The U.S. lodging industry recovery may have begun in 2010, but it wasn"t until 2011 that the improved prosperity was shared by nearly all hotels in the country. In 2011, 80.5 percent of the properties that participated in the 2012 Trends® in the Hotel Industry survey enjoyed an increase in total revenue, while nearly three-quarters (72.3%) of the participants achieved growth in profits.

The recently released 2012 edition of Trends® presents aggregate average changes in unit-level revenues, expenses and profits from 2010 to 2011. The data come from a sample of nearly 7,000 financial statements received from hotels located throughout the United States. For the Trends® report, hotel profits are defined as net operating income (NOI) before deductions for capital reserves, rent, interest, income taxes, depreciation, and amortization.

Revenues Rise

On average, the properties in the Trends® sample achieved a 6.2 percent increase in total hotel revenue. Rooms revenue, which represented 66.8 percent of total revenue, grew by 7.1 percent in 2011, the result of a 3.1 percent increase in occupancy and a 3.9 percent rise in ADR.

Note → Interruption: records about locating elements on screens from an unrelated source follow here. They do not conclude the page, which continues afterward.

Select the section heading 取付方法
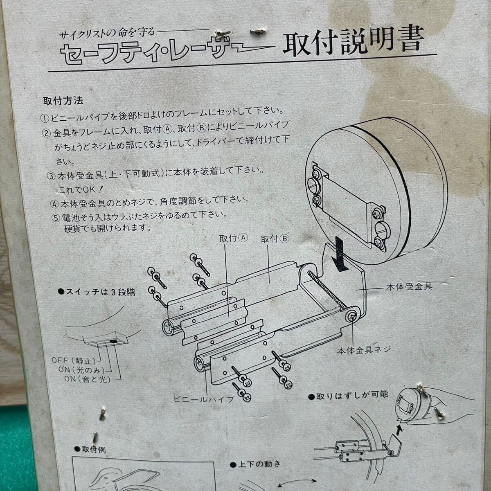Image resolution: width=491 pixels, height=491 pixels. (63, 100)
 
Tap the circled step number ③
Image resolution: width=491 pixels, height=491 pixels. (51, 176)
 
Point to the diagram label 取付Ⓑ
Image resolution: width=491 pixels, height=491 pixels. (275, 239)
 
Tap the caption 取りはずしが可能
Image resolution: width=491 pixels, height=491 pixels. (351, 396)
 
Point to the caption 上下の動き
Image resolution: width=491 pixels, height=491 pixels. (256, 464)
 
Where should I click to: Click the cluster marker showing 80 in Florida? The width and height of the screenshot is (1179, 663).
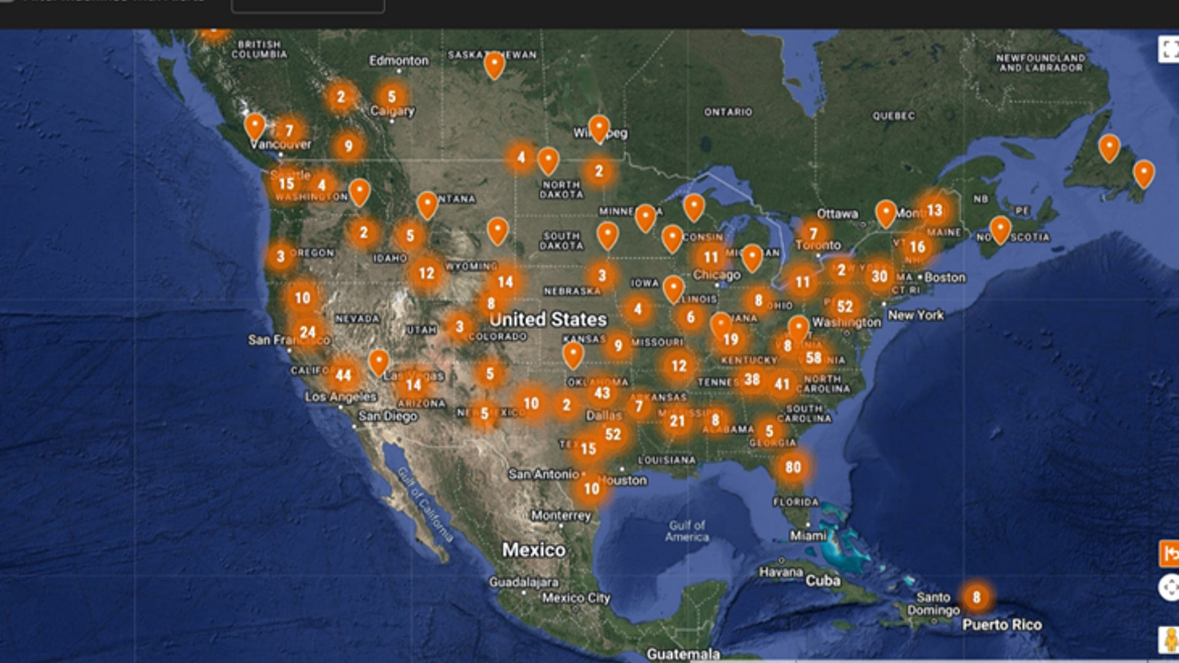point(793,468)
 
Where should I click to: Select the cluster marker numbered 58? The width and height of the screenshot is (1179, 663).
point(814,358)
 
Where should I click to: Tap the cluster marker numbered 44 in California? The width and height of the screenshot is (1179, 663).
point(343,376)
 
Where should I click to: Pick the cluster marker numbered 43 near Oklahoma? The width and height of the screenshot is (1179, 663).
point(602,394)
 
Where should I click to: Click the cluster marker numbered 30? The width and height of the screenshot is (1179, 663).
point(879,277)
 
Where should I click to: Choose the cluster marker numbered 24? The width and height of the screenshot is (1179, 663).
point(308,333)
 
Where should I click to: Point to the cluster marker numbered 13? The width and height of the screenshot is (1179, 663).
point(934,211)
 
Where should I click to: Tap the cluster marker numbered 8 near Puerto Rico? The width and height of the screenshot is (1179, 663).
point(976,597)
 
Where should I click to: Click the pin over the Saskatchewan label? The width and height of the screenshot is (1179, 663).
point(494,65)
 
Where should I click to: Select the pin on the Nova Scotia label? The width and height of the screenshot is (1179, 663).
point(1000,230)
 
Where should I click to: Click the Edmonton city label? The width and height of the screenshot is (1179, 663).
point(399,61)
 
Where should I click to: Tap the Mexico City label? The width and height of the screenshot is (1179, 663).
point(576,598)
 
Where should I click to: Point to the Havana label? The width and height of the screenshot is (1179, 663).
point(781,572)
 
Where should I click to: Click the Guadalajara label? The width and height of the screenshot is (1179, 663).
point(524,582)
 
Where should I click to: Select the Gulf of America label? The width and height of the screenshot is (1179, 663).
point(687,531)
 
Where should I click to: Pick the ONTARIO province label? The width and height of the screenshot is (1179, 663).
point(728,112)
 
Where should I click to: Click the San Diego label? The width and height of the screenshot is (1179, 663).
point(387,416)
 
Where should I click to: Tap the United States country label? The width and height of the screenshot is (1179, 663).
point(548,319)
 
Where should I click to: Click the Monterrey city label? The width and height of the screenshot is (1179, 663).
point(561,516)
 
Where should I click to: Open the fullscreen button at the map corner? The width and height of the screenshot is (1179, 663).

Among the other sources of revenue, food and beverage sales grew 5.2 percent while rental and other income increased by 3.2 percent. Revenue from other operated departments (i.e. retail, recreation, telecommunications, laundry) lagged with a growth rate of just 0.9 percent.

Cost Controls Continue

Managers of the properties in the Trends® sample were able to convert the 6.2 percent increase in total revenue into a 12.7 percent NOI gain by limiting operating expense growth to just 4.3 percent. While the 4.3 percent growth in expenses was greater than the 3.2 percent rise in inflation for year, it is relatively modest compared to the increases in hotel operating expenses observed during the second year of previous industry recoveries.

An analysis of changes in operating expenses typically begins with an examination of labor costs. In 2011, the number of occupied rooms at the average Trends® property increased by 3.1 percent. This is less than the 4.1 percent increase in hotel labor costs for the year, thus implying a decline in productivity.

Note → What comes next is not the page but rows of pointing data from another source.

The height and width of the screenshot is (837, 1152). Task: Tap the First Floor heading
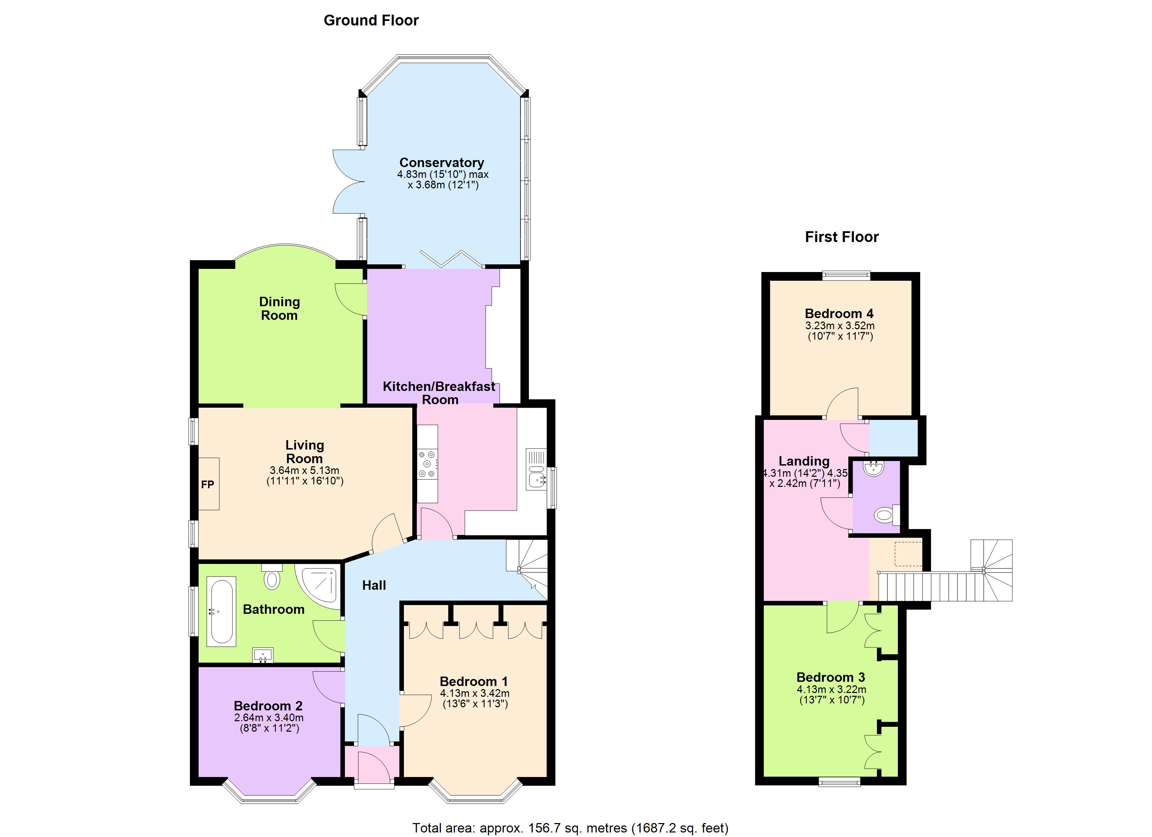(x=842, y=237)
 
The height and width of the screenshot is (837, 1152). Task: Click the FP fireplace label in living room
(x=207, y=485)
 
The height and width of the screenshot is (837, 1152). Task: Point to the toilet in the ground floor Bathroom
(x=272, y=577)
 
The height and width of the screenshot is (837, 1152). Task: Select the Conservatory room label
(x=441, y=163)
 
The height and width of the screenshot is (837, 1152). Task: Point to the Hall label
(x=374, y=585)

Further analysis, however, indicates that operators did an admiral job managing the most controllable components of labor related expenses. The 4.1 percent increase in total labor costs was the result of a 3.3 percent increase in salaries, wages, and bonuses, combined with a 6.1 percent rise in payroll-related expenses. Payroll-related expenditures are comprised of several labor related taxes and employee benefits that are mandated by either contract or government regulations. Therefore, they mostly are fixed in nature and unable to be adjusted based on the volume of business.

Total operated department expenses increased by 4.5 percent in 2011, while undistributed costs grew by 4.7 percent. Among the individual departments, sales and marketing expenditures increased the greatest. Since franchise royalty fees and chain marketing assessments are included in this department, the relatively strong increase can be partially attributed to the 7.1 percent rise in rooms revenue. Similarly, the increasing number of hotels that enjoyed gains in both total revenues and NOI influenced the 5.9 percent increase in management fees.

The only expense category to post a decline from 2010 to 2011 was property taxes. We attribute the decline in 2011 property taxes to the continued success of property tax appeals based on the declines in value seen in 2009 and 2010.

All Benefit On The Bottom Line

On average, hotels in the 2012 edition of Trends® sample saw their NOI increase by 12.7 percent in 2011. The good news is not isolated to a select few property categories, but rather, all hotel types were able to enjoy gains on the bottom-line.

Resort hotels led the way with an NOI gain of 18.1 percent, followed by full-service hotels which posted a 14.7 percent increase in profits. Not surprisingly, these two property types also achieved the greatest gains in average daily room rates from 2010 to 2011.

Lagging in profit growth were suite hotels. Both extended-stay and full-service suite hotels were unable to leverage their lofty occupancy levels into the magnitude of ADR gain required to significantly drive profitability.

Future Profits

Based on the March 2012 edition of PKF-HR's Hotel Horizons®, U.S. hotels will enjoy significant gains in revenue through 2015. Because occupancy levels will begin to exceed long-run averages in most chain-scale categories, hotel managers will be able to implement more aggressive pricing policies. Accordingly, future revenue growth will be driven mostly by increases in ADR. As demonstrated by previous analyses, revenue gains that are driven by ADR growth are very profitable.

The operating practices implemented in 2009 to cut costs during the depths of the recession appear to have continued through 2010 and into 2011. If this continues, the combination of cost controls and profitable revenue growth will result in one of the most extraordinary periods of profit growth our firm has seen since the first Trends® survey was initiated in 1937.